Viscous vertex model for active epithelial tissues
Shao-Zhen Lin, Sham Tlili, Jean-Fran\c{c}ois Rupprecht

TL;DR
This paper introduces a viscous vertex model for active epithelial tissues that incorporates cortical and bulk dissipation, enabling the study of tissue rheology and defect formation.
Contribution
The authors develop a rotationally invariant viscous vertex model with boundary condition flexibility and a protocol to measure tissue shear viscosity.
Findings
Viscosity influences cell-shape textures and defect stability.
The model remains well-posed at zero substrate friction, suitable for free-floating tissues.

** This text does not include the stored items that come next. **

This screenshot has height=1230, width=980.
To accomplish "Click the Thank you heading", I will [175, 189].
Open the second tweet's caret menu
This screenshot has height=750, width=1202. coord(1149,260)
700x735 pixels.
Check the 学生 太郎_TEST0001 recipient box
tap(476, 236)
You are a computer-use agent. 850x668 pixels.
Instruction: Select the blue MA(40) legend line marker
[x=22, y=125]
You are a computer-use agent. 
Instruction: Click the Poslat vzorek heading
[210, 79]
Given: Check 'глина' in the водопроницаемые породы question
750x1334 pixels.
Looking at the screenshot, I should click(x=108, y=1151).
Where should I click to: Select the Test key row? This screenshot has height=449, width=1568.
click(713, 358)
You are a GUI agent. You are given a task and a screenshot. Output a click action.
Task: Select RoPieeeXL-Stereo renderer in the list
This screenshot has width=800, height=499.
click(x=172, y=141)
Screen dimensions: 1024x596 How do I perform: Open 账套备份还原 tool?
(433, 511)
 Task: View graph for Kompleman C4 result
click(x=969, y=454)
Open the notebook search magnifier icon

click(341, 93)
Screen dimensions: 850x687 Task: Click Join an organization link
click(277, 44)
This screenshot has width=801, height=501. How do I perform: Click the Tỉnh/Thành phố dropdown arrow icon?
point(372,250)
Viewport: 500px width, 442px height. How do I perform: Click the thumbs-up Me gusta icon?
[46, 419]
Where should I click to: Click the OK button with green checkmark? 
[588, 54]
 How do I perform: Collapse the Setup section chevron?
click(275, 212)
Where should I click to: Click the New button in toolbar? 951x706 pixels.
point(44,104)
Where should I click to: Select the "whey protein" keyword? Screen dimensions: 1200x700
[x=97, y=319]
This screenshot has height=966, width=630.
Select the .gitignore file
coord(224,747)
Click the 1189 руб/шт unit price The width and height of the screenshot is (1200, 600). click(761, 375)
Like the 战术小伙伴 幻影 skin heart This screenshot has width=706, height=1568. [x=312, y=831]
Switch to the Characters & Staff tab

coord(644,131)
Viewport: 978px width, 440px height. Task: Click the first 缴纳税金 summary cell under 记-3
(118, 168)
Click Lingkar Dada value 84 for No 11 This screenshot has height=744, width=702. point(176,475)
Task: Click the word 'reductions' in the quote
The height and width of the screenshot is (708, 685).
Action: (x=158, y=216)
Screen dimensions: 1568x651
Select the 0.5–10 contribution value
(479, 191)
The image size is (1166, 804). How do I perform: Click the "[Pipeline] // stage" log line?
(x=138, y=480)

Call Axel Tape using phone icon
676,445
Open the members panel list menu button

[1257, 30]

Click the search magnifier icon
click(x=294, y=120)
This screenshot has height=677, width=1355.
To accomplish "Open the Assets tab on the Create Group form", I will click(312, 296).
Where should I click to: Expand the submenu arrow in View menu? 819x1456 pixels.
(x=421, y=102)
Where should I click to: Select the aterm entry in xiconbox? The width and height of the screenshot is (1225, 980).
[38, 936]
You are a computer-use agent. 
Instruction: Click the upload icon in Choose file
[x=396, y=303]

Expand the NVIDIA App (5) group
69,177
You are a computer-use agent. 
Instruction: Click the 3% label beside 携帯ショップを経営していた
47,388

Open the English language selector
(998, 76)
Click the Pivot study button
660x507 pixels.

A new rheology protocol effectively extracts tissue shear viscosity.
Abstract
We present a rotationally invariant viscous vertex model that accounts for both cortical and bulk dissipation of cells. The vanishing substrate-friction limit is enforced via Lagrange multipliers, which also provides a framework for implementing various boundary conditions, such as fixed boundaries and prescribed tractions. Building on this formulation, we introduce a slab-shear rheology protocol to extract an effective, coarse-grained tissue shear viscosity. Under polar or nematic activity, viscosity regulates the formation of elongated, spatially correlated cell-shape textures and stabilizes well-defined topological defects. Because the model remains well-posed at zero substrate friction, it is naturally suited to describing free-floating epithelia and organoids.